Domain stability and metal-induced folding of calcium- and integrin-binding protein 1.

It is widely accepted that a pair of EF-hands is the functional unit of typical four EF-hand proteins such as calmodulin or troponin C. In this work we investigate the structure and stability of the four EF-hand domains in the related protein calcium- and integrin-binding protein 1 (CIB1) in the presence and absence of Mg2+ or Ca2+, to determine if similar EF-hand interactions occur.
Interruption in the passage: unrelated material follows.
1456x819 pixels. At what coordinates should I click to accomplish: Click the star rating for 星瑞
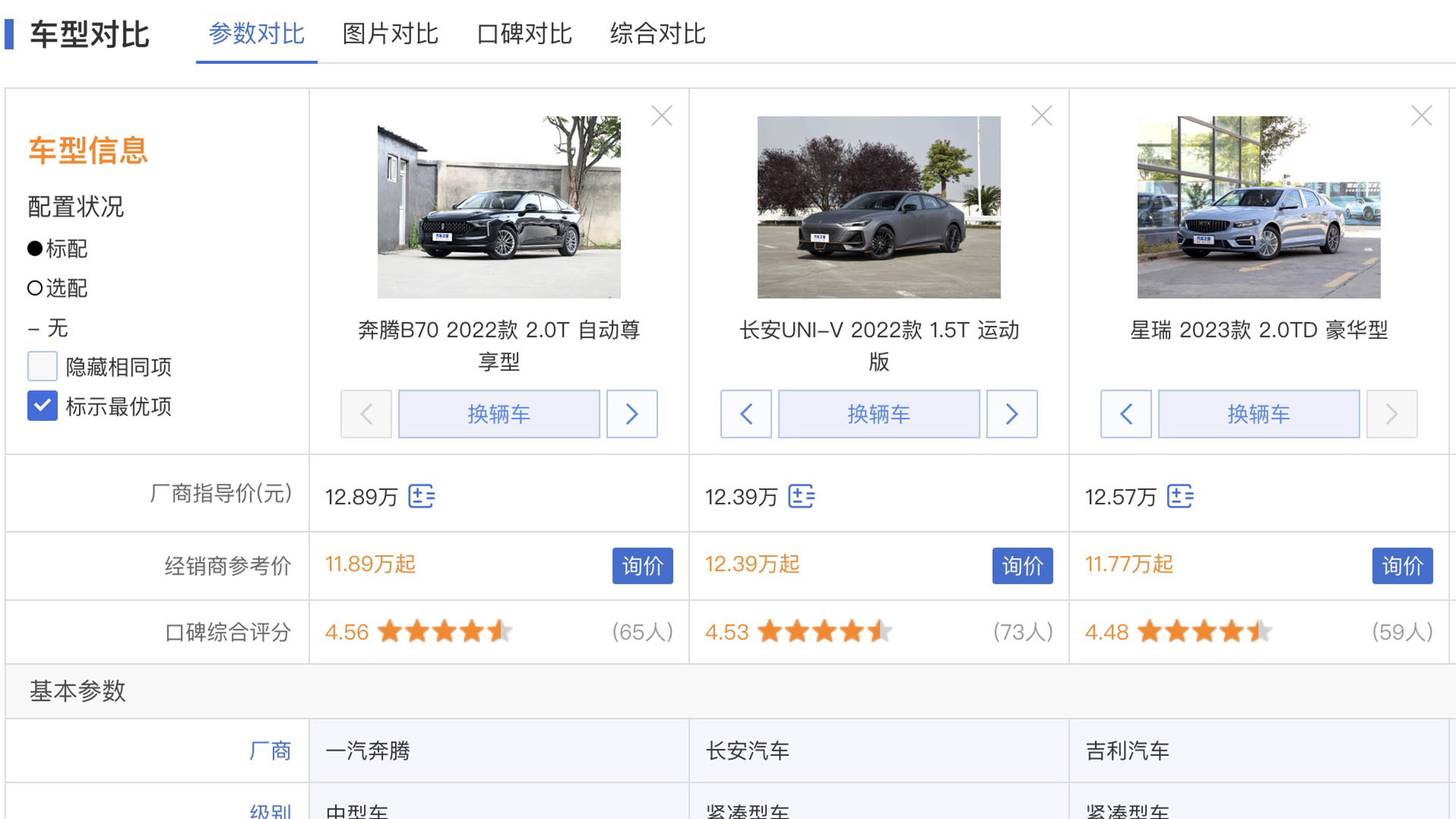click(1204, 632)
The backbone structure and flexibility of CIB1 were first studied by NMR spectroscopy, and these studies were complimented with steady-state fluorescence spectroscopy and chemical denaturation experiments using mutant CIB1 proteins having single Trp reporter groups in each of the four EF-hand domains EF-I (F34W), EF-II (F91W), EF-III (L128W), and EF-IV (F173W). We find that Mg2+-CIB1 adopts a well-folded structure similar to Ca2+-CIB1, except for some conformational heterogeneity in the C-terminal EF-IV domain. The structure of apo-CIB1 is significantly more dynamic, especially within EF-II, EF-III, and a partially unfolded EF-IV region, but the N-terminal EF-I region of apo-CIB1 has a well-ordered and more stable structure. The data reveal significant communication between the N- and C-lobes of CIB1, and show that transient intermediate conformations are formed along the unfolding pathway for each form of the protein. Collectively the data demonstrate that the communication between the paired EF-hand domains as well as between the N- and C-lobes of CIB1 is distinct from the ancestral proteins calmodulin and troponin C, which might be important for the unique function of CIB1 in numerous biological processes.